§ **Document extract**:
________________________________________

Editor Tom Humberstone is on top form on a story written by Anne Holiday, with a more open and bright artistic style than he usually uses, and it’s gorgeous:
(Xena Warrior Cat by Anne Holiday, with lovely art by Tom Humberstone)
Old favourites here at the FPI blog do very well here; Adam Cadwell’s “The Tears Of Tommy Cooper” and Lizz Lunney’s double entry of “Depressed Cat” and “Sour Rabbit & Crispy Duck” are enjoyable, as lovely as ever, no surprises there.
The absolute highlight of the volume was Marc Ellerby’s Chloe Noonan in “Art Star“. You may already know I’m a big fan of Ellerby’s work and loved the first two issues of Chloe Noonan (see here), but this is something of a departure for his monster hunting teen character – since the actual monster hunting takes place, wonderfully, cleverly and ridiculously, as an aside on the final panel. Up until this point it was all about 2 teen girls on a night out having a horrible time amongst the art gallery types at a “private view slash book launch” – all rendered in Ellerby’s lovely line with added blue tones giving it a stylish and fresh look. Funny as all hell as well:
(Marc Ellerby’s Chloe Noonan finds herself in art snob hell – complete with laugh out loud funny last couple of panels.)
I don’t mean to be overly harsh on Solipsistic Pop, it’s still an incredible collection of comic art from some excellent artists, but I can’t shake the feeling that this is just a little off the brilliance of volume 1, and that’s a terrible shame.
But such was the quality of volume 1 that, even if volume 2 is slightly off the pace it’s still absolutely head and shoulders above so much of what’s available. All I hope is that volume 3, due later in the year, recaptures some of the wonder and freshness I found myself falling for with volume 1. Fingers crossed that in 6 months time I’m reviewing that with all the glowing praise I lavished on the first volume.

________________________________________

§ **Problem statement**: Reproduce word for word the part of the comics review that starts at "Editor Tom Humberstone" and stops after "by Tom Humberstone)".

§ **Dataset excerpts**:
________________________________________

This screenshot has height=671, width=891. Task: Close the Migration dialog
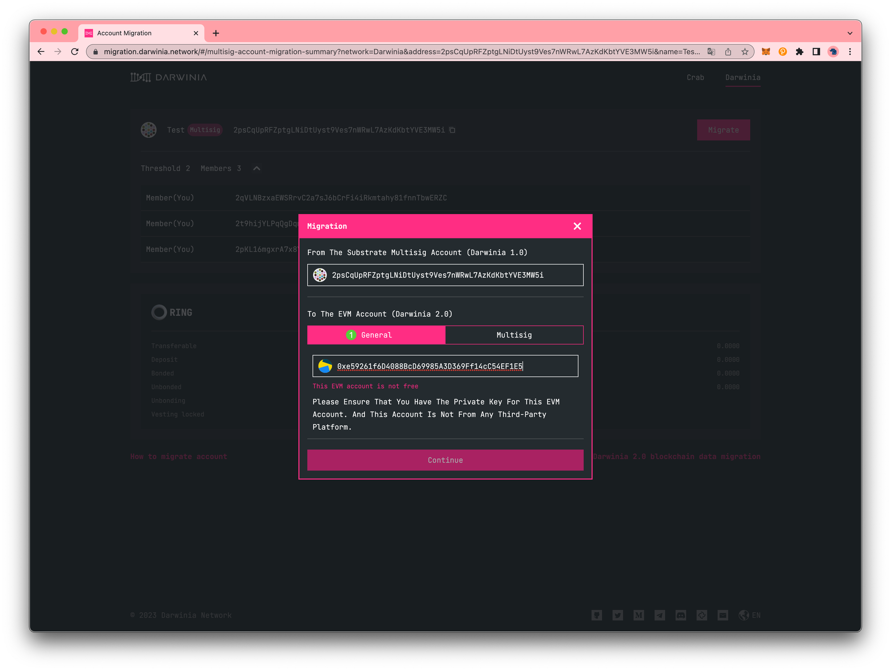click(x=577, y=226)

________________________________________

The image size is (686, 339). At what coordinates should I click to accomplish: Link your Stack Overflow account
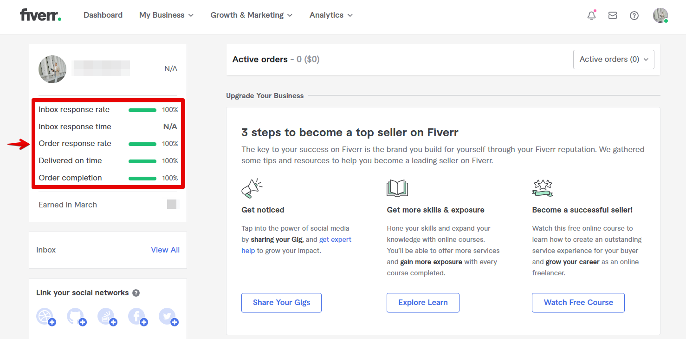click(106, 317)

________________________________________

§ **Right answer**:
Editor Tom Humberstone is on top form on a story written by Anne Holiday, with a more open and bright artistic style than he usually uses, and it’s gorgeous:
(Xena Warrior Cat by Anne Holiday, with lovely art by Tom Humberstone)